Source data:
────────

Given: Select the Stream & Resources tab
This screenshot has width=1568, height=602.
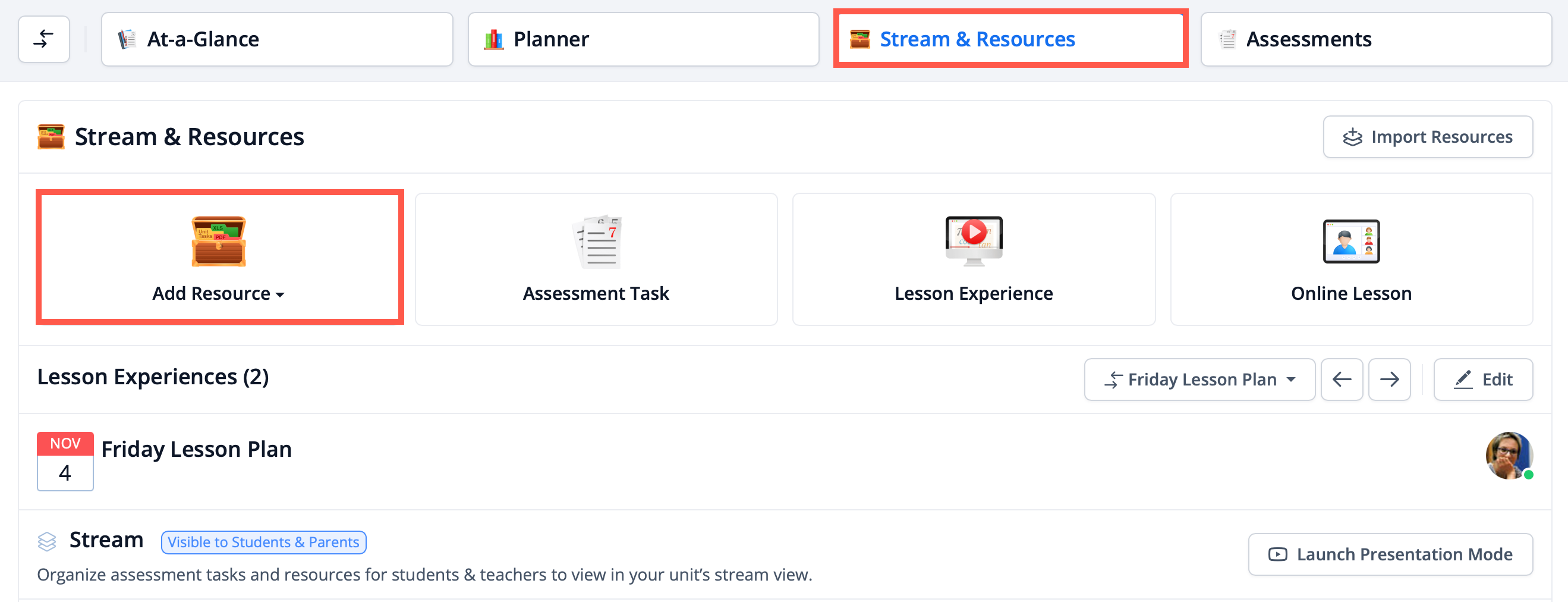Looking at the screenshot, I should coord(1010,40).
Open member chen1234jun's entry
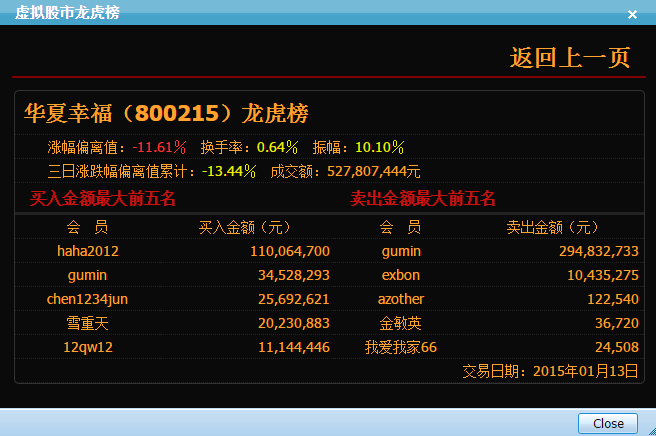 [88, 299]
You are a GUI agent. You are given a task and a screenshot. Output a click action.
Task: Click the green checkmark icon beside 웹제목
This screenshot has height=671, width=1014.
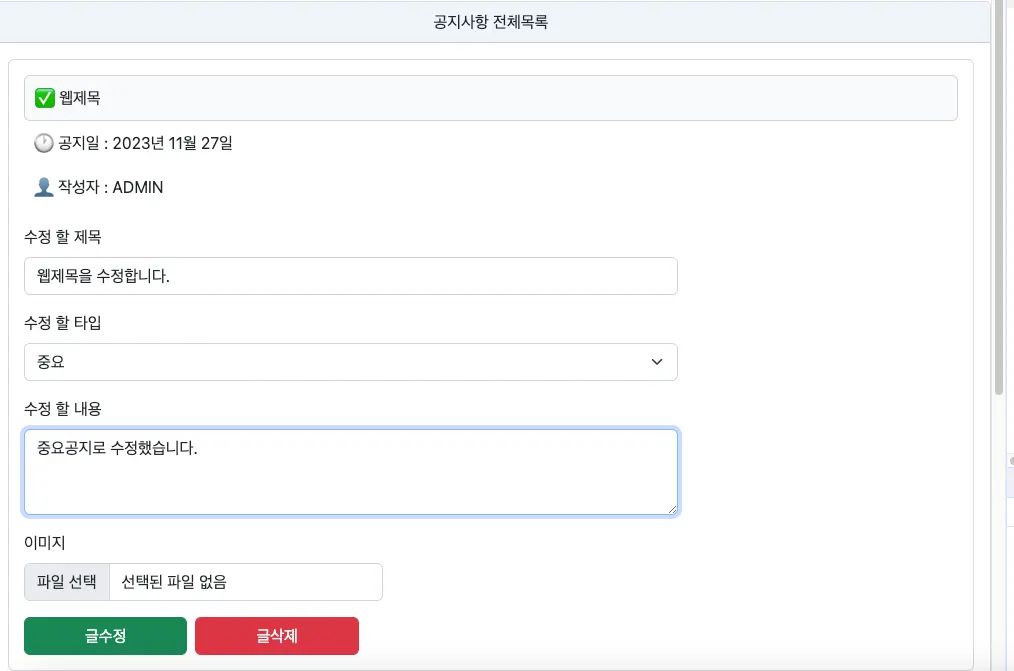click(44, 98)
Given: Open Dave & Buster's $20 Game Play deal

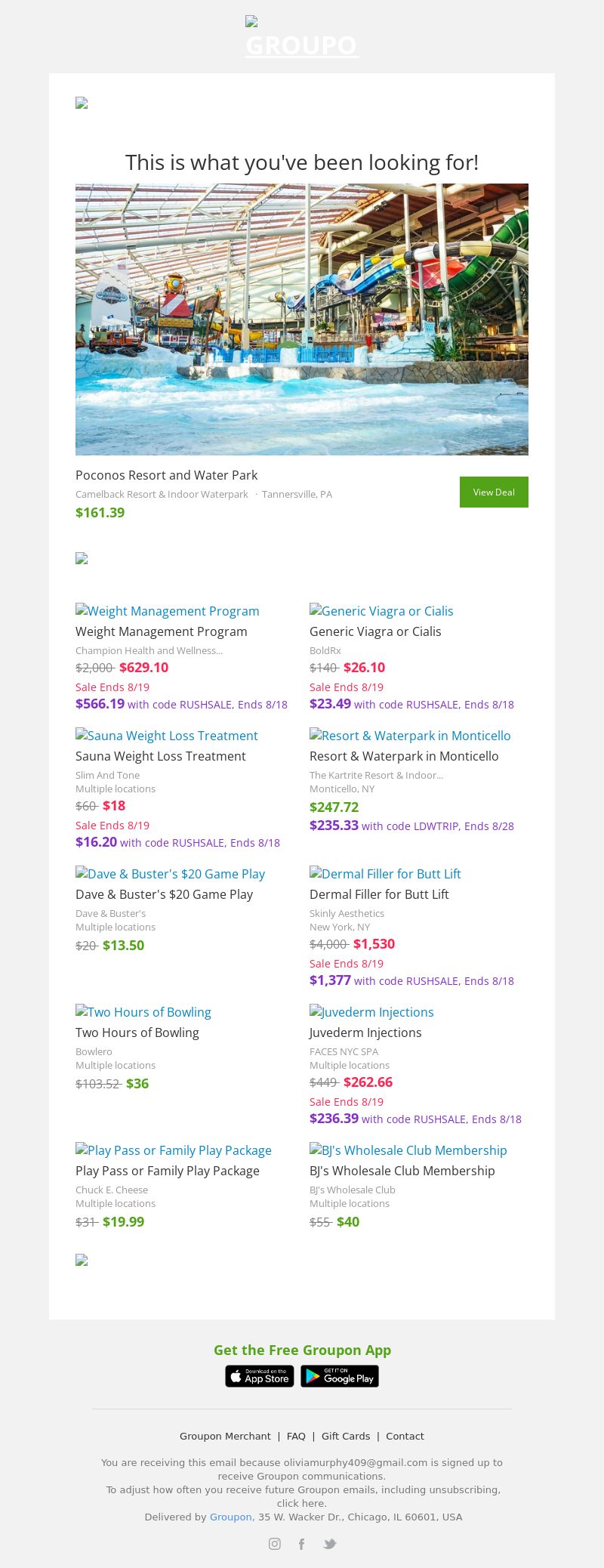Looking at the screenshot, I should click(170, 874).
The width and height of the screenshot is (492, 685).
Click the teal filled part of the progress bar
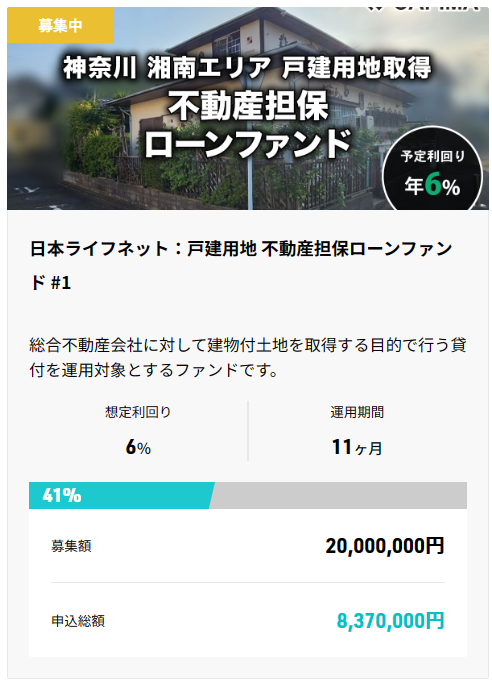(x=121, y=495)
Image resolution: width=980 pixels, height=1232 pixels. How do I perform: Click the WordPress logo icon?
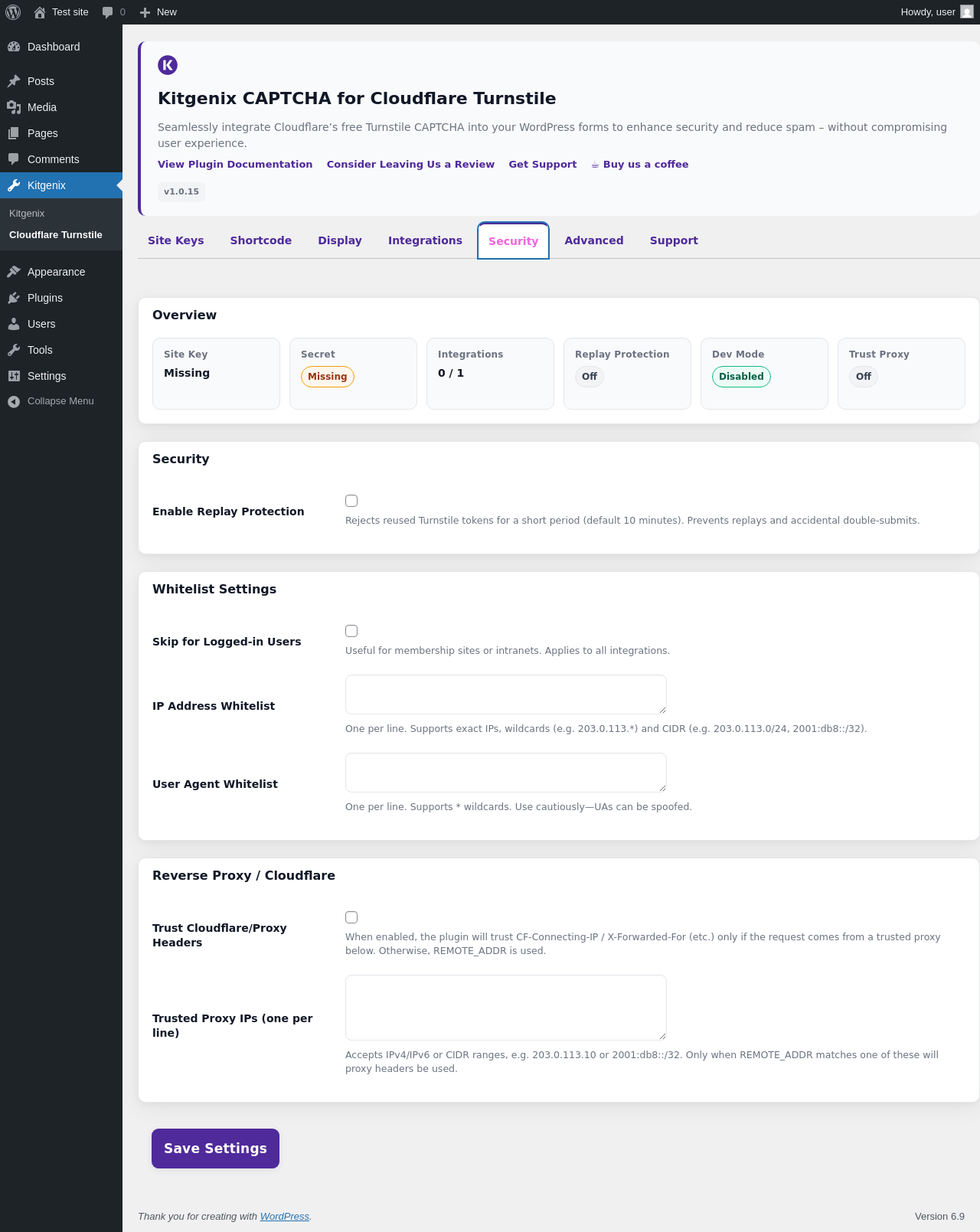tap(13, 12)
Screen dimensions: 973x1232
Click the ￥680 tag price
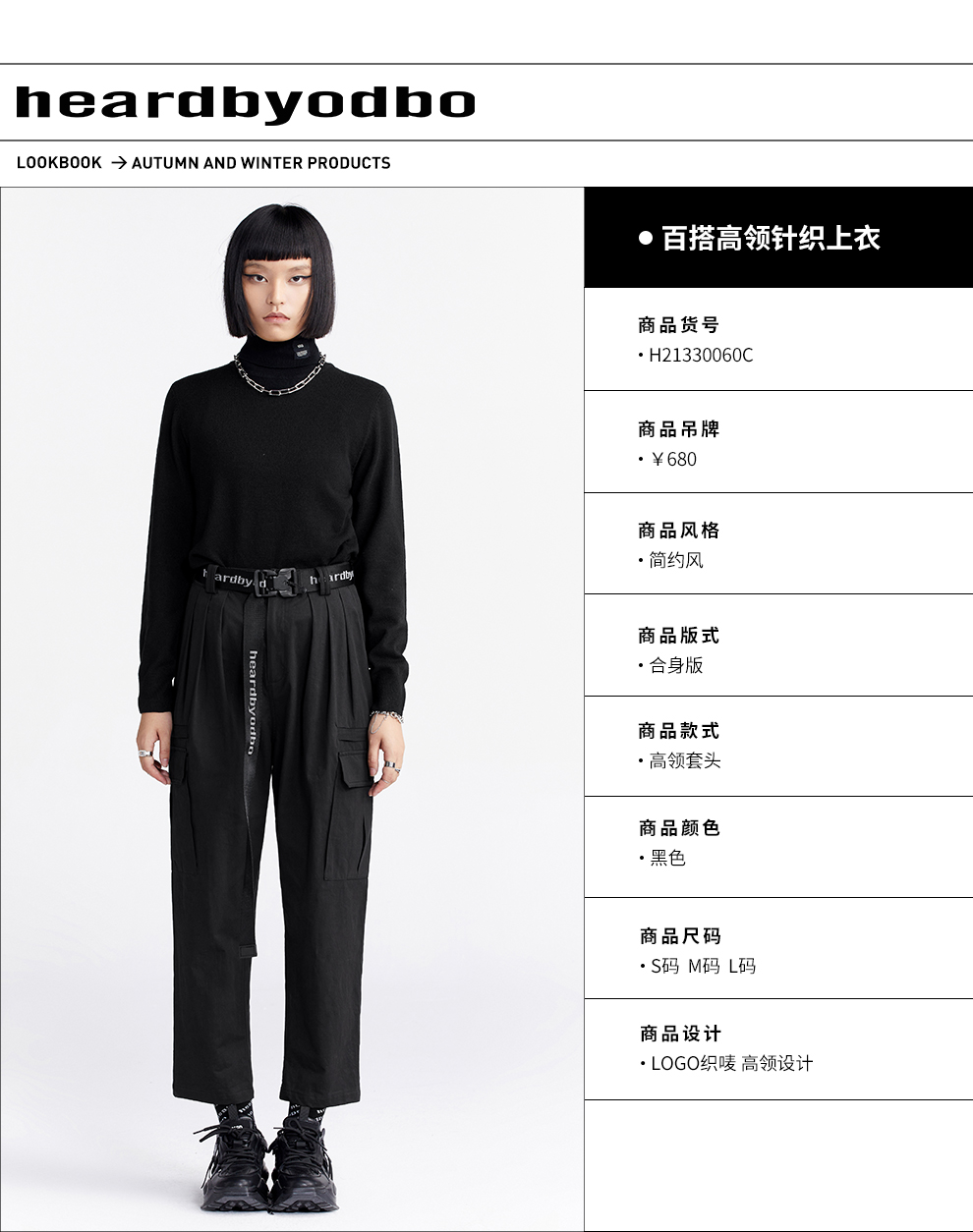[672, 459]
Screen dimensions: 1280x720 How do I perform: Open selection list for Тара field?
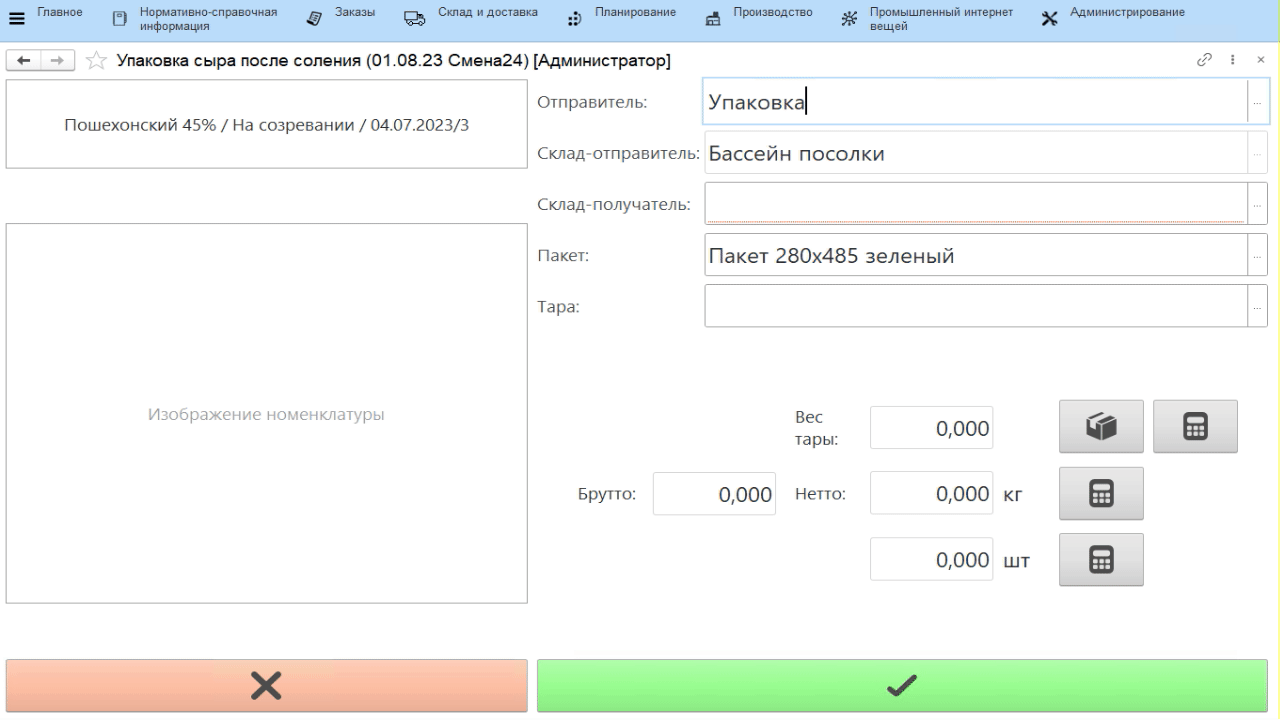(x=1257, y=307)
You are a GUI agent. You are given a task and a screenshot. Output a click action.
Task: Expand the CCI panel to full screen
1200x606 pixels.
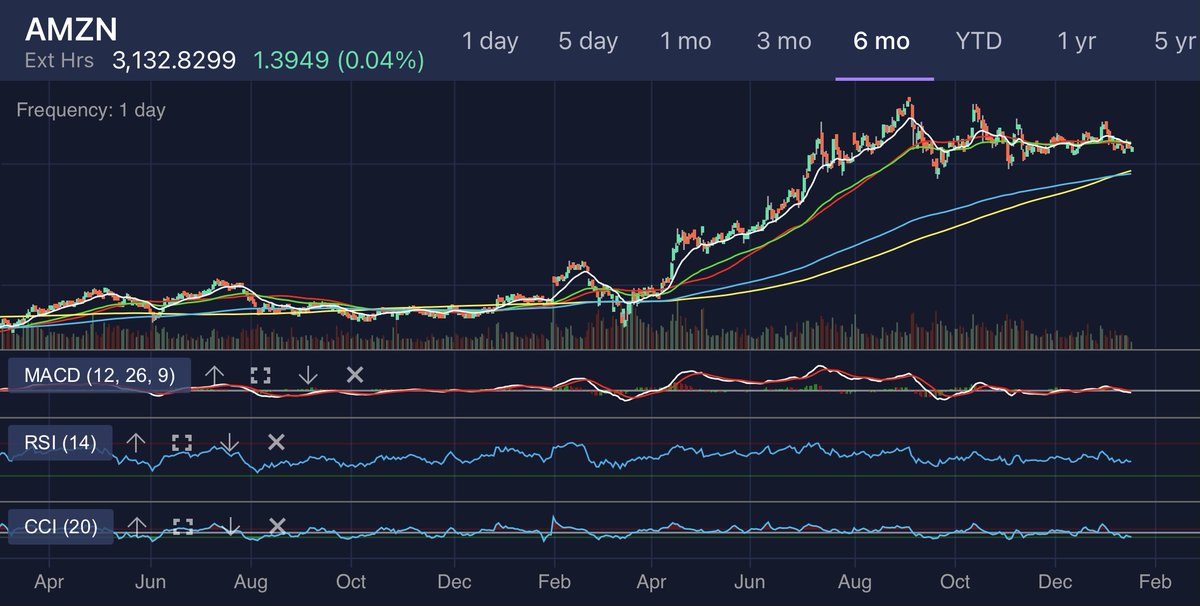(x=183, y=526)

────────

What to produce - Please give the data again unaltered, leaving out any images.

Finished task -
Given: Select the Stream & Resources tab
This screenshot has width=1568, height=602.
Looking at the screenshot, I should coord(1010,40).
Open member chen1234jun's entry
 [88, 299]
You are a GUI agent. You are given a task and a screenshot. Output a click action.
Task: Click the green checkmark icon beside 웹제목
This screenshot has height=671, width=1014.
click(44, 98)
Given: Open Dave & Buster's $20 Game Play deal

Looking at the screenshot, I should click(170, 874).
The width and height of the screenshot is (492, 685).
Click the teal filled part of the progress bar
(x=121, y=495)
Image resolution: width=980 pixels, height=1232 pixels. How do I perform: Click the WordPress logo icon?
tap(13, 12)
Screen dimensions: 973x1232
Click the ￥680 tag price
[672, 459]
Screen dimensions: 1280x720 How do I perform: Open selection list for Тара field?
(x=1257, y=307)
You are a GUI agent. You are given a task and a screenshot. Output a click action.
Task: Expand the CCI panel to full screen
1200x606 pixels.
(x=183, y=526)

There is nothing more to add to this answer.